"When we do kirtan, the practice of what in India is called 'chanting the Divine Name' over the course of a few hours, we are letting go of our 'stories' and offering ourselves into the moment over and over again. Chanting is a way of deepening the moment, of deepening our connection with ourselves, the world around us, and other beings," writes Krishna Das, who has been called "the chant master of American yoga" by The New York Times. In this fascinating and heartfelt collection of stories, teachings, and commentary, he charts his spiritual journey.

In the winter of 1968, Krishna Das mets Ram Dass, who had just returned from India where he was studying with his guru, Neem Karoli Baba (Maharaj-ji). They hit it off big time. Shortly afterwards, Krishna Das dreamed about Maharaji-ji and headed off to India to be with him. Arriving in Bombay, he immediately felt that he had come home. His guru offered him the keys to the kingdom within and drew out the best that was inside him through a love that will not let him go.

Much of this account of Krishna Das's life revolves around his close relationship with Maharaj-ji who loved him, stretched him, encouraged him in his chanting, and provided wise counsel when he needed it most. The three years he spent in India transformed his life. When his guru died in 1973, Krishna Das was shattered, and he succumbed to drug addiction. After more time in India, he started leading chanting in New York City in 1994, a path that is perfectly suited to him and inspiring to others.

Krishna Das tells the story about a Tibetan lama who was visiting Burma:

"At one monastery, he was brought to a temple and told, 'Our guru is in here. He sat down to meditate, and he never moved again. Eventually we covered him over with this stupa (a stone mound).' The monks thought this was a wonderful thing, that their guru had reached a very high state. But the lama shook his head and said, 'Oh, that's too bad.' Surprised, the monks asked, 'What do you mean?' 'He learned to meditate, but he never learned how to live.' "

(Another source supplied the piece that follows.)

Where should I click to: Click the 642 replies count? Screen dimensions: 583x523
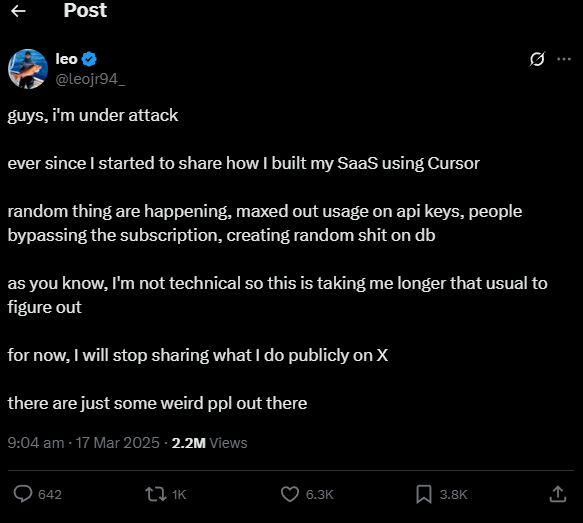[50, 494]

Krishna Das wants his practice to be about both devotion and living. He finds chanting very liberating and meaningful: it opens the heart and connects us through the Divine with other people and all of creation. As Ramakrishna said: "Every repetition of the Divine Name must have an effect." You can test this out by listening to the CD that comes with the book; it contains a number of chanting sessions with Krishna Das.